ENIAC, the first computer capable of general problem solving, consisted of 70,000 resistors, 17,468 vacuum tubes, 10,000 capacitors, 7,200 crystal diodes, 1,500 relays, and around 5 million hand-soldered joints. At 27 tons, it filled an entire room, consumed 150 kW of power and required six people to program its routines. Today, a chip of silicon the size of a grain of sand has the same computing power as ENIAC. ENIAC went into operation in 1946. In the past sixty years more and more jobs have been transformed until now almost every mode of employment involves complex information processing in some way shape or form.
In our careers, our brain has become our most valuable asset. Many of us spend our days working primarily with words and numbers, using creative problem-solving skills extensively and exerting focused mental effort. But conference calls, voicemail, e-mail and instant messages inevitably disrupt our attention, adversely affecting our ability to form memories and stimulate learning. The frenetic work environment makes it harder for us to hone the very skills we need to succeed.
Fortunately, science the culprit is once again science the savior. Neuroscientists have learned that the adult brain can grow new brain cells and change to work more effectively in response to the right kind of mental stimulation.
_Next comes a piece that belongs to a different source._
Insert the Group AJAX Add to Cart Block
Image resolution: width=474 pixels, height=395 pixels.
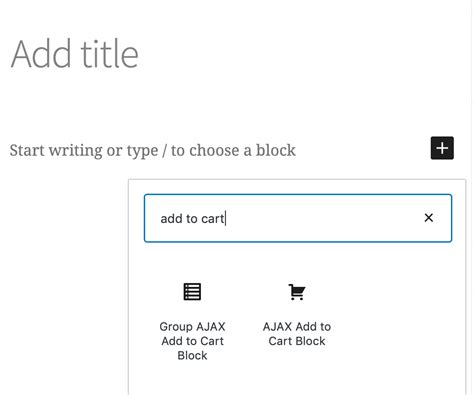click(192, 321)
Recent studies have even shown that we can substantially increase our thinking capacity with carefully designed brain training exercises. Once thought fixed and immutable, scientists have demonstrated that we can use such exercises to increase our fluid intelligence and general problem-solving ability.
Last year a team from the Universities of Michigan and Bern developed a novel training method to progressively improve a person’s visual and aural working-memory, positing that this would produce a transfer gain in fluid intelligence. After only nineteen days the study participants recorded gains in working-memory and fluid intelligence over more than 40% (over and above the scores of those in a control group). The potential impact on our job performance of this kind of cognitive gain is immediately apparent.
What better way to shine at work so that you can get in line for that promotion, or to prepare for a switch to a more mentally challenging and more lucrative field of work? It’s always better to think smarter than to work harder.
If you decide that you want to boost your marketability by boosting your mental agility, it’s very important that you purchase training software that will do the job. In their study, the university researchers developed a particularly effective working-memory training protocol called “dual n-back.” Dual n-back is the only training protocol rigorous enough to demonstrate these kinds of results. (In the interests of full disclosure, and to shorten your search, I should mention that I was so impressed by the research that I employ the dual n-back method in my company’s brain training program, Mind Sparke Brain Fitness Pro.)
With the economy tightening and jobs becoming more competitive, it’s a smart move to nurture and expand your most valuable asset. And with the new findings on working-memory training, we now have the perfect tool to do just that.